MDM and data governance: What comes first, the chicken or the egg?
It’s now a widely accepted principle that master data management (MDM) and data governance are co-dependent disciplines. In other words, full success in one is virtually unattainable without implementing the other to a significant degree. In a very real sense, data governance is the “business function” of MDM, controlling how data is created, collected, and used. As such, it should optimally reside within the business rather than with IT to achieve its full strategic value. Unless selling data is actually one of the business functions of your organization, attempting to house data governance within the technology area exposes it as potentially just another piece of IT overhead rather than the generator of business opportunities that it should be. This can also have the unintended result of creating an additional data silo in the form of the MDM hub, or possibly integrating poor quality data, which can lead to disastrous results.
Once we accept this delineation of MDM and data governance, questions naturally follow, including how the implementation of these two interrelated disciplines should take place in an enterprise and how should they be scoped and coordinated to deliver significant business value as soon as possible? While the best practices in this area are less than intuitive and, worse, still not adopted by the majority of programs, the good news is that they serve to keep the program scopes and deliverables to a manageable level and to help ensure delivery of the goals that business and IT have agreed upon.
Even before the chicken and egg
The initial best practice in the implementation of MDM is still and always will be—the creation and ratification of a specific and measurable set of agreed-upon business outcomes that result in a clear and achievable roadmap of technical and process enablement deliverables. The correlation between the successful generation of such business cases, road maps, and transformational MDM programs simply cannot be overstated. The extrapolation of this practice that still seems to elude many enterprises is that the same principle, and in fact the same resultant artifacts can and should be used to structure and prioritize the introduction of the data governance discipline in addition to, and concurrent with, MDM.
The most common scenario that serves to aid in getting both these efforts started in the optimal way is that the more senior business stakeholders who are needed to help formulate the desired operational and/or analytical outcomes will very likely also be needed to play significant roles within the newly created virtual data governance organization. The term “virtual” is used here in the sense that, at least in the beginning, every data governance participant will very likely still have a “day job” until and unless some significant level of business value is seen to exist in having full-time data stewards. In fact, in many midsized and smaller organizations, this group remains virtual on a long-term, if not permanent, basis.
Depending on the structure of the larger enterprise, the more senior members of this group of stakeholders often end up comprising the critical mass of the data governance council or board. They may even need to function as data owners or data stewards in the early days of the live program. As such, they must be sold on assuming any of these roles as early in this process as possible. The recommended best practice here is to start these recruitment discussions as soon as is prudent during the business case and roadmap interactions, always taking organizational politics into account. If a single executive sponsor for data governance has not yet been identified, this would be the time to do so. One pitfall to avoid during this stage is to ask senior business executives, and possibly even their counterparts in IT, for their support of the data governance initiative.
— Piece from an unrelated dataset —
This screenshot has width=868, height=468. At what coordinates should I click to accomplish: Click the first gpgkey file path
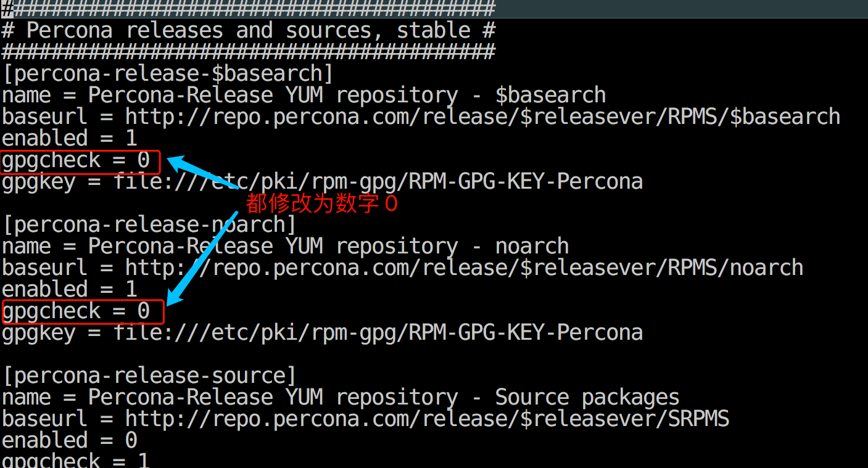(378, 181)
It is much better to start right out of the gate using the word “participation,” as too many executives interpret “support” to mean sending a forceful email out each quarter reminding subordinates of the importance of the effort. Data governance, and therefore, MDM, will require far more care and feeding than this during the formative stages to become successful, and in many cases, transformational.
Hatching the eggs (or is it the chickens?)
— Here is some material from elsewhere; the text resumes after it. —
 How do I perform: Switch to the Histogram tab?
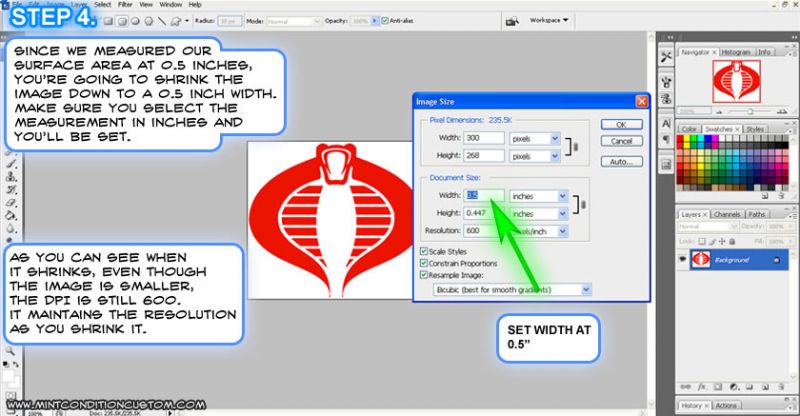coord(736,52)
Once a set of outcomes has been formulated and ratified, the next step is for IT to reverse-engineer a data model that describes only the entities and the attributes required to service those outcomes or at a minimum establish the initial deliverables. Once achieved, the next step is to map the data sources for those elements to the model. The key in coordinating MDM and data governance is to logically, and physically, separate the target master data from the non-master data in the model. This is because only the master data—which tends to be state-driven, slowly changing and widely shared that repeats logically across multiple sourceswill be managed within the MDM system. Depending on the target use cases, the non-master, event-driven data such as transactions and interactions will be housed in either a third, normal form data hub for operational use cases and/or a dimensional data warehouse for analytical ones. The data governance organization will be responsible for both categories of data and quite possibly more than these two as time goes on.
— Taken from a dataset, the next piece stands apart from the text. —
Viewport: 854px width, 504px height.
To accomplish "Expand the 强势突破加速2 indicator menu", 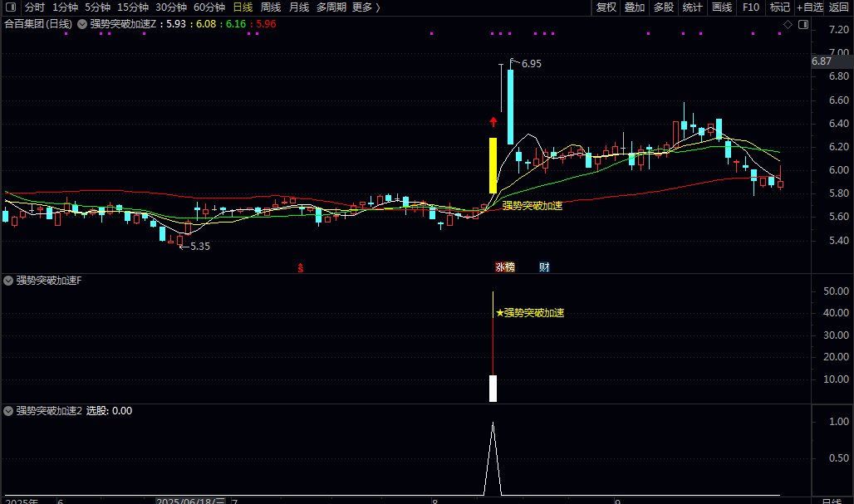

Supported by their IT counterparts, it’s at this point in the process where the business stakeholders’ participation in, and ownership of, data governance begins in earnest at all levels. In most organizations, formal meetings will need to be held that have multiple objectives: resolving definitional conflicts between sources for each data element, recording the resultant technical and business definitions, lineage and mapping/transformation rules, and creating and documenting data quality rules. The conflict resolution process—which usually focuses on master data, as this data tends to have multiple physical sources—is required in cases such as different data sources either implicitly or explicitly embodying different definitions for entities, such as customer or product, which align to common master data domains. The objective is to consolidate down to the number of legitimately different definitions by identifying those that are really the same, and then adjust the data model to accommodate the real differences.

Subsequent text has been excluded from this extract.